Altitude, atmospheric effects, and relative angular velocity are all factors in photography. Imaging from orbital platforms is also cheaper than airborne reconnaissance (per square meter, although the up-front capital investment is greater), covers a wider variety of purposes, and you don't have to worry about airspace violations; however, it may provide poorer definition, especially the more affordable commercial satellite imagery, and cannot compensate for cloud cover. So the distinction is significant on technical, operational, financial, and political levels.


Compensation for cloud cover in the visible spectrum is achieved by just picking an image from some of the next satellite passes. Also, there are active illumination imaging instruments (e.g.
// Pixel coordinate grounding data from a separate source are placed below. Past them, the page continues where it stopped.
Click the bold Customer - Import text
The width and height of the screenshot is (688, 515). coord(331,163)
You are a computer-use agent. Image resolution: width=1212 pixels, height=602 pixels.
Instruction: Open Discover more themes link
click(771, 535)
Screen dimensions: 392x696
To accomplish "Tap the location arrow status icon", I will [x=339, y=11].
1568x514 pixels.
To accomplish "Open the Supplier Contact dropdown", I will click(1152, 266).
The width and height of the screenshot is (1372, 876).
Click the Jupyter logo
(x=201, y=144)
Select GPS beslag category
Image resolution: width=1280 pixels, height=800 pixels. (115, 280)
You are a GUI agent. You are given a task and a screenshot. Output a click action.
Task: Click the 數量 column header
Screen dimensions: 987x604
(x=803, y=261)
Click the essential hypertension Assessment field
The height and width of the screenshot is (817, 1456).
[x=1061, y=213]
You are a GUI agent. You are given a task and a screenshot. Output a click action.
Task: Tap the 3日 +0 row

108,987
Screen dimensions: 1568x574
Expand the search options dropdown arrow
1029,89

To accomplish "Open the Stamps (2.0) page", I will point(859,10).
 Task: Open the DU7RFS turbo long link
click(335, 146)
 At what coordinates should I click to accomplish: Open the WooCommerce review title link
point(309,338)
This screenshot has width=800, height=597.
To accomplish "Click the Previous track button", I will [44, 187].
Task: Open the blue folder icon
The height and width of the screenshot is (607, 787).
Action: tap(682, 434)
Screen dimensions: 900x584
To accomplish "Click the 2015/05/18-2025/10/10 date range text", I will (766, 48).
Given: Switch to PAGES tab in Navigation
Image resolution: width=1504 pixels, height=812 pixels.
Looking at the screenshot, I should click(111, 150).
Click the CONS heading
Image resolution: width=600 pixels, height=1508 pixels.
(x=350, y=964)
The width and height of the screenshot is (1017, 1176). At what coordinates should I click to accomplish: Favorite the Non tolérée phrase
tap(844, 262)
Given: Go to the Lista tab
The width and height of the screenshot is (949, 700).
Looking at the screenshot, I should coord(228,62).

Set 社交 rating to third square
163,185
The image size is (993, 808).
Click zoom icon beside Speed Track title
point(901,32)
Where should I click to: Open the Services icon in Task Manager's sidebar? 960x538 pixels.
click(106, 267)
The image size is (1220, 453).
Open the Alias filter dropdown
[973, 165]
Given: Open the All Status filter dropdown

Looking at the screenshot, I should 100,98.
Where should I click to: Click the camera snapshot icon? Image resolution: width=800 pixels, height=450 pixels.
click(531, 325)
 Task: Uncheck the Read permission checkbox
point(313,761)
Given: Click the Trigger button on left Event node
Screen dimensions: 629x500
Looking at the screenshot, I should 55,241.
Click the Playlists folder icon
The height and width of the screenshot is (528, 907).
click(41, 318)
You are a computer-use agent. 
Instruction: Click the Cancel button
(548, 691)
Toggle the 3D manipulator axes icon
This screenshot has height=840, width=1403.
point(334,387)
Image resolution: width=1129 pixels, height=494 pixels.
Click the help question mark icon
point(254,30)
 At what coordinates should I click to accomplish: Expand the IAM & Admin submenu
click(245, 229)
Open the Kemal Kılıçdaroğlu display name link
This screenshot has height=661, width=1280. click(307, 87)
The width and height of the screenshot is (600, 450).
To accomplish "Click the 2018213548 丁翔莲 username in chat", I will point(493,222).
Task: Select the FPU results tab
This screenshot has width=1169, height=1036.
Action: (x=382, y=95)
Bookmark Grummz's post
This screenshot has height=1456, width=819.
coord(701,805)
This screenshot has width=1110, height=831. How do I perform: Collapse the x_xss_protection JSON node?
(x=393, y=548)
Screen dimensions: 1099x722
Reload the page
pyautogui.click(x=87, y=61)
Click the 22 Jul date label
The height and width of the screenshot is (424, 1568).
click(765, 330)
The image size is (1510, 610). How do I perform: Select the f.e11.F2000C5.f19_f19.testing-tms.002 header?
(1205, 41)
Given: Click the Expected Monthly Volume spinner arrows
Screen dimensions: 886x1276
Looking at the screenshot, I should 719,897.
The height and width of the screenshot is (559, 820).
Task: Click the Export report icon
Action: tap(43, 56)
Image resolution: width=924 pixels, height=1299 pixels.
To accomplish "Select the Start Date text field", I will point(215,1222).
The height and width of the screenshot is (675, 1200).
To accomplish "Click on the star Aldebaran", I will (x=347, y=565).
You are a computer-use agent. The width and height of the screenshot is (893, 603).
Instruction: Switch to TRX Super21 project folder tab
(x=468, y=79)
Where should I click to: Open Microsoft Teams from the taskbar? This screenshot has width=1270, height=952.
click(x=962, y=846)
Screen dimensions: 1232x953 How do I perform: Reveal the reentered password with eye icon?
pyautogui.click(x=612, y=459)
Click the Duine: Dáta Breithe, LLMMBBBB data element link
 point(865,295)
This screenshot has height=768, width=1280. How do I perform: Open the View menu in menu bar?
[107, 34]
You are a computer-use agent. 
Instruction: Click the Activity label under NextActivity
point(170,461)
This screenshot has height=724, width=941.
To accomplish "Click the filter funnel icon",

SAR) that can penetrate through clouds and see at night.

Atmospheric correction however is really an issue and often results in distinct patches on the "satellite" view


Well, with the same camera, you get 100 times higher resolution from 1 km than from 100 km. But a satellite in a polar orbit overflies the whole Earth, typically, every few weeks (though keyhole-type satellites only photograph a very narrow track) while in many cases the only available aerial imagery is years or decades old. And a satellite can fly over restricted airspace (the only way to stop it from doing so, even for its owner, would be to blow it out of orbit) while doing that in an airplane is likely to get you thoroughly murdered and possibly result in a diplomatic incident.

The result is that satellite photographs are much more frequent and have much better coverage, while aerial photographs have much higher resolution. The dishonest naming of the Google Maps feature has given people extremely unrealistic expectations of what satellites can do, which results in difficulty in selling actual satellite photography products when they don't match what people have come to expect from GMaps.


is this still true tho? can't they just stick a big telescope lens on a satellite and get pretty detailed imagery?


You can, and satellite optics typically are a lot bigger than aerial photography optics, but the wavelength of light and the sizes of satellites you can afford to launch still impose a practical limit. For US companies, laws impose another limit.


You can and there were / are 7-8 Hubble sized telescopes in orbit, with somewhat other optics and sensors looking in the other direction. Most likely the same is true for siblings of JWT.


There is a whole lot of pesky athmospheric interference limiting how much detail you can actually resolve.


The further you get from the object you're photographing, the closer your photo gets to an orthographic projection instead of a perspective projection.


The first incarnation of Google maps used low resolution Landsat imagery for most of the US. Massachusetts stood out distinctly with a different color palette because they had a public dataset of higher quality aerial imagery for the whole state.